Sadly, since i'm no longer using Wii Impersonator I cannot give you by country breakdown's. If you know where in the TMD it identifies the country, let me know and i'll add it back.

** Completely will decrypt from within python, no longer using CDecrypt. Again Credit goes to Crediar for releasing his tool. I've learned so much from re-implementing this tool so thank your for the opportunity

#Extra Note on this: I don't completely just blindly copy his way of doing things and it shows up here. My directory structure is a little different than his, and some files are in different locations. Interestingly enough, I have more directories and files are located in different place. I may have more so I don't know if i did something right or wrong here. Honestly, I spent the better portion of two days writing the directory build different ways. I finally settled on using relative locality plus a directory register that maintained state of what directories were where. I don't like my directory recursion and if anyone wants to improve on it and make it more please give me some advice with some good psuedo code.
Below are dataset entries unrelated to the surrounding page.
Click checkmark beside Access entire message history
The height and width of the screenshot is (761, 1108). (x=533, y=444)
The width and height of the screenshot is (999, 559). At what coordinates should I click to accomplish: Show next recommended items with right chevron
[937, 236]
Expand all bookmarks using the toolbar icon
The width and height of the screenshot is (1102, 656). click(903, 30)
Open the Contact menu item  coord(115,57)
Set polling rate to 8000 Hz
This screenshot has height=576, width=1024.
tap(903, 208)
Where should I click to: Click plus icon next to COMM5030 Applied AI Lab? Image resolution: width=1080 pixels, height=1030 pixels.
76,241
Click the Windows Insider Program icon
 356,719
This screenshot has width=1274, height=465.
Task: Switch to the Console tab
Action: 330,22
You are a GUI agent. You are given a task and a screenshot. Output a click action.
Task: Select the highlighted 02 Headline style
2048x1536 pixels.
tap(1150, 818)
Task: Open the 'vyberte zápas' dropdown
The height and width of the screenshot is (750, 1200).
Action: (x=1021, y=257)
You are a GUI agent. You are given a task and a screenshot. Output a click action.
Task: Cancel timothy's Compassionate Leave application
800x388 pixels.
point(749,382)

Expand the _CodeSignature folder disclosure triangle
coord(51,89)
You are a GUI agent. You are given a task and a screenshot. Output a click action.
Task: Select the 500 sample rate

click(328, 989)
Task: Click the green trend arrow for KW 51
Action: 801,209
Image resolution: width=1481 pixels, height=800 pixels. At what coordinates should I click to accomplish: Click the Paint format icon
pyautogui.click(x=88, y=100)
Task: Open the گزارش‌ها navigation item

Changes on the horizon for anyone that cares:
- Command line flag options for download and decrypt. Currently everytime you run it, it downloads all titles, tmd and cetk from the NUS server. I want to implement an option to disable the autodownload and instead have it decrypt using previously downloaded titles
- Decrypt is also right now automatic. The thought was that anybody who wanted this would also want it decrypted on the fly.
- Detect what other keys are in the directory, such as ancast keys, and have them also auto decrypted.
- Big one here: RPL to ELF on the fly. This one will take a bit. Currently I can completely parse out the RPL header, but haven't started writing it into the elf header format. Why do this? IDA Pro!
- SHA1, will add that definitely in a day or two, probably with a better args piece.

Bottom Line:
This tool was a lot of fun to write and I've learned a ton doing it. That makes it worth it to me even if no one uses it. However, if you do use it and would like some features added, please ask.

CREDITS:
- Crediar for releasing CDecrypt. Simply Thank You!
- WulfyStylez and Bug_Checker_ helped me figure out how to even download and decrypt these initally.
- zecoxao for throwing some Pycrpto Knowledge out there. I was initially using a piss poor slow implementation of aes that I've left included in here. If you don't have Pycrypto installed as a package for python, it will use this. Its pretty darn slow

EDIT:

Added a screen capture to show some diffferences. My is on the left and you can see I have some extra directories. The files themselves are present in their proper directories.